Dear Readers,
I hope this missive finds you in
"fighting form," rather than in the usual post-holiday sunburnt
torpor, and eagerly awaiting my recommendation for your final summer read.
(Ha!) I acquiesce to the clamouring
demand for my venerable opinion and with suitably false humility suggest via
this LOR that you slurp up "Dear Committee Members" by Julie Schumacher as your last beach treat of the season. It will go down as easily and quickly as a
popsicle melting in the August heat. You
will find its taste more tart than sweet—definitely a tangy lime rather than a
syrupy strawberry—with a bitter finish akin to licking the drips from your hand
and finding they taste like acrid sunscreen and salty sweat.
This tidy tome comprises a representative
sample of a year's worth of correspondence (entirely one-sided) from a tenured
professor of creative writing and English at the
not-subtly-but-nonetheless-aptly named Payne University, a second-tier school
in the Midwest that is tottering on the threshold of tumbling into the third
tier, despite its best efforts to attract students by the addition of yoga
studios, climbing walls, and rampant grade inflation.
It seems trite to call our prolific letter
writer curmudgeonly but the term is a perfect fit. He is inopportunely implored to write LORs
for students, faculty, and staff when they apply for jobs, grad school admissions,
scholarships, and myriad other opportunities to advance their careers or avoid
homelessness. His charming quirk is that
rather than say no when he cannot in good conscious write a positive
recommendation, he simply writes a sardonic one. This practice occasionally backfires on him,
such as when he is eager to get rid of his department's rude and unhelpful IT
specialist but his honest LORs preclude the fellow being hired away.
Not limiting himself to a cheerfully blunt
assessment of his subject's shortcomings, he adds fulsome commentary on
the potential employer, the job, and the remuneration offered. When he has exhausted those topics, he launches
into scathing indictments of the state of the humanities. For anyone even tangentially affiliated with
academia today, his withering denunciations will resonate.
"Sociology has gone the way of
poli-sci and econ, now firmly in the clutches of rabid number crunchers who
have abandoned or forgotten the link between their abstruse theoretical musings
and the presence of human beings on the planet's surface."
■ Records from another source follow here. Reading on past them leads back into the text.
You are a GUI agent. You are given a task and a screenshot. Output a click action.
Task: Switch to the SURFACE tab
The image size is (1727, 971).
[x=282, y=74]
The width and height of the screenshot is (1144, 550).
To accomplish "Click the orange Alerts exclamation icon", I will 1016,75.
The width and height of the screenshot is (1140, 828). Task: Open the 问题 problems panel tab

On sending a student to mental health
services: "Please offer her something more lasting and substantial than
guided breathing or twenty minutes with a golden retriever."
Larded onto a LOR for a former student who
wishes to enter a seminary: "Literature has served me faithfully (no pun
intended) as an ersatz religion, and I would wager that the pursuit of the
ineffable via aesthetics in various forms has saved as many foundering souls as
a belief in god."
"Mr. Napp demonstrates all the winsome
ebullience one expects these days from a young person more inclined to
socialise with machines."
"Deny him this fellowship and he will
undoubtedly turn his hand to something more lucrative, probably hawking illegal
substances between the athletic facilities and the Pizza Barn."
"May the bump in salary allow her to
avoid scurvy by adding fruit to her diet once a week."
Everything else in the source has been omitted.